• Requirements: Which lines of the items below contain the word "size"? Report each of those lines in full, treating uppercase and lowercase as different.

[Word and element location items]
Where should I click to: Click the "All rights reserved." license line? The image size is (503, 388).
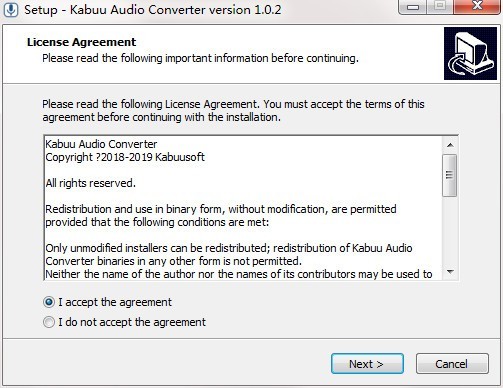pyautogui.click(x=91, y=183)
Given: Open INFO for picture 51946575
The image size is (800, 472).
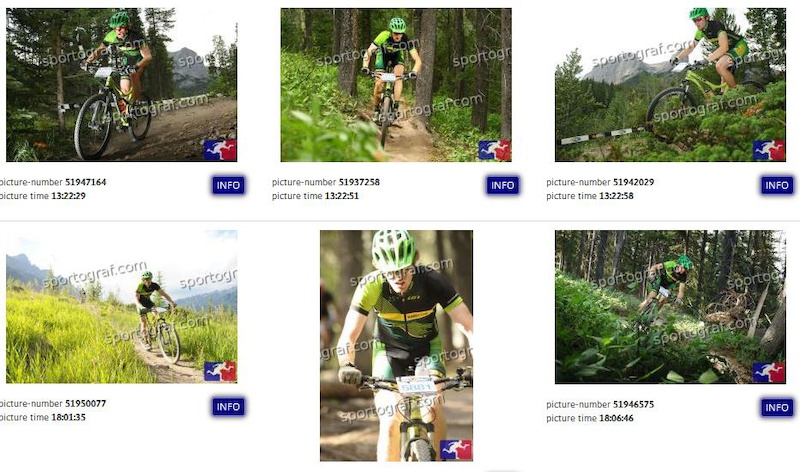Looking at the screenshot, I should 777,407.
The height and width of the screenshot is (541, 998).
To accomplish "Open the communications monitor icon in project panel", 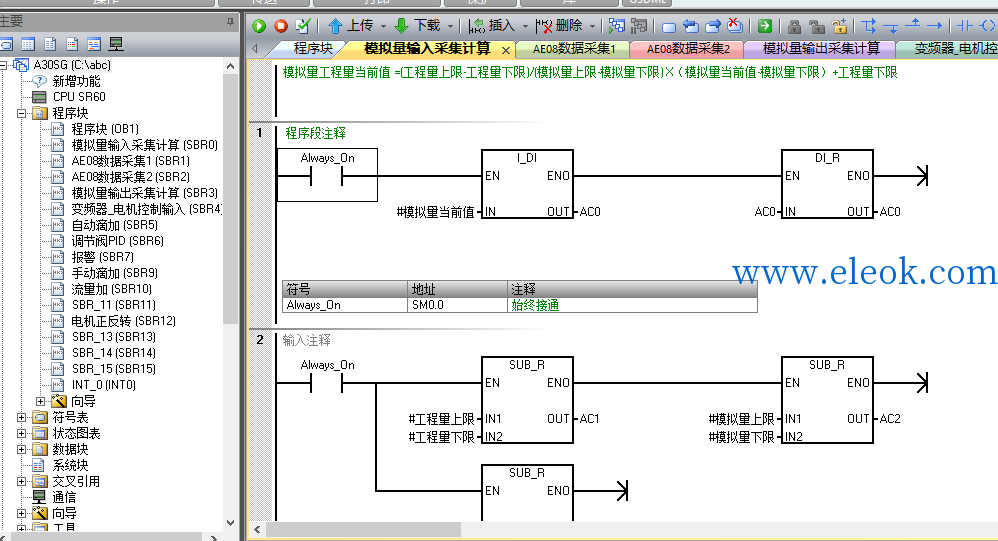I will [x=116, y=44].
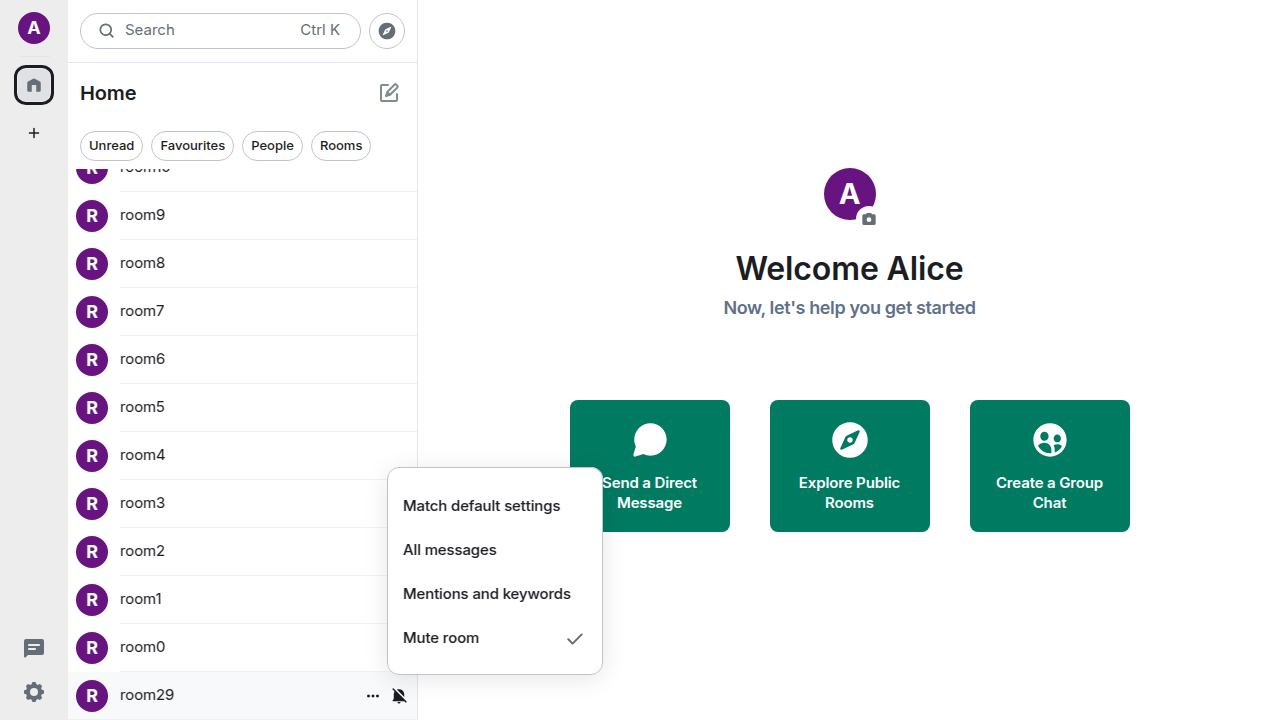The width and height of the screenshot is (1280, 720).
Task: Click the Explore Public Rooms button
Action: point(849,466)
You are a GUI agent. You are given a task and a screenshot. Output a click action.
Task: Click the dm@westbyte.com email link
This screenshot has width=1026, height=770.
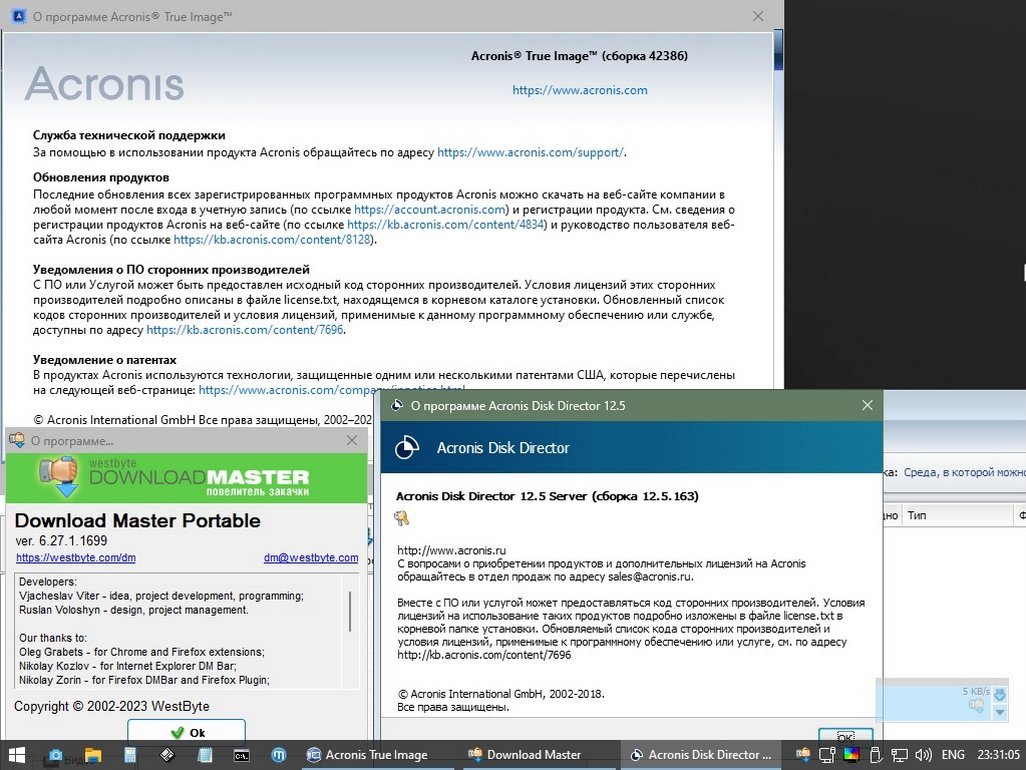(x=310, y=558)
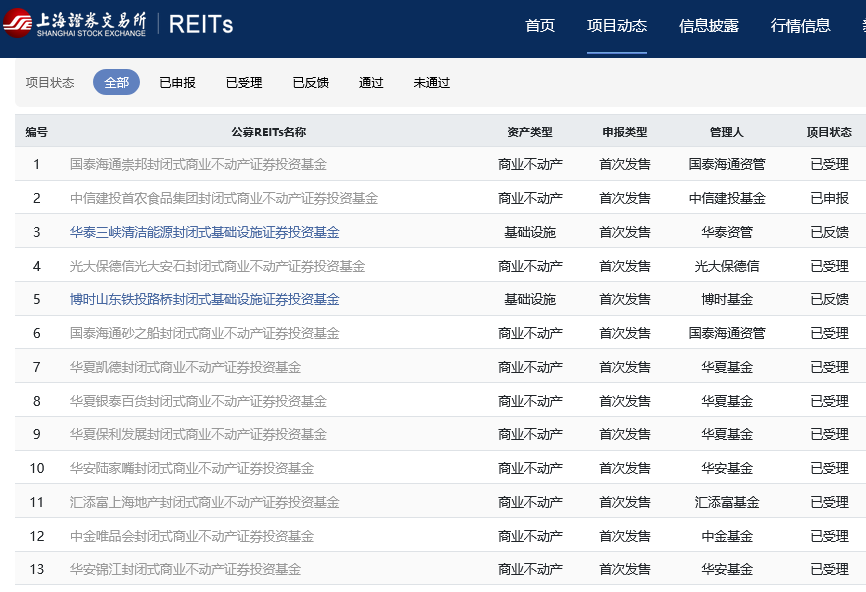866x592 pixels.
Task: Click 国泰海通崇邦 REIT fund name
Action: (198, 164)
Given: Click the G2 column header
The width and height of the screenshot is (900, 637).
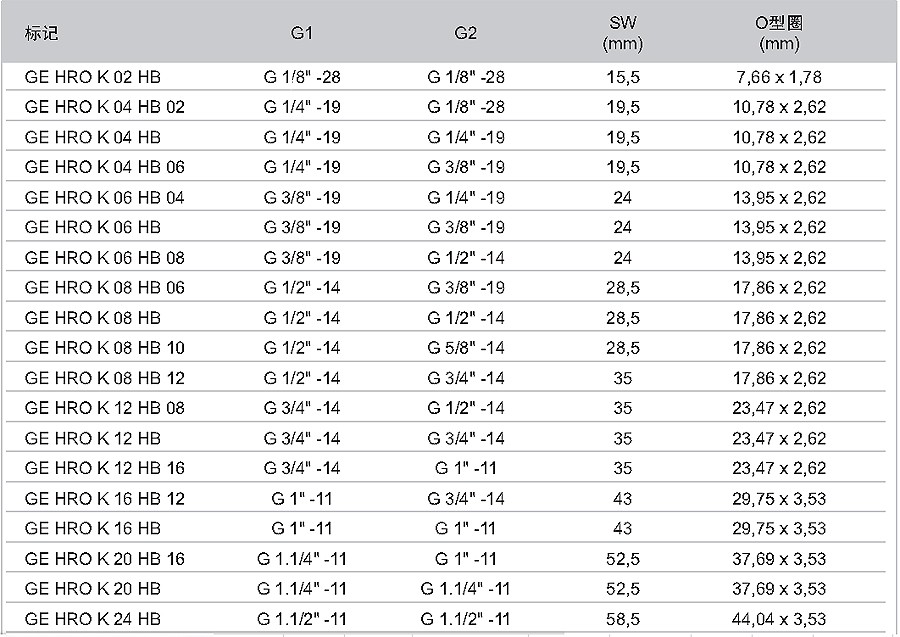Looking at the screenshot, I should tap(466, 33).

• Result of the task:
Where should I click to: Click the "All rights reserved." license line? The image size is (503, 388).
The image size is (800, 472).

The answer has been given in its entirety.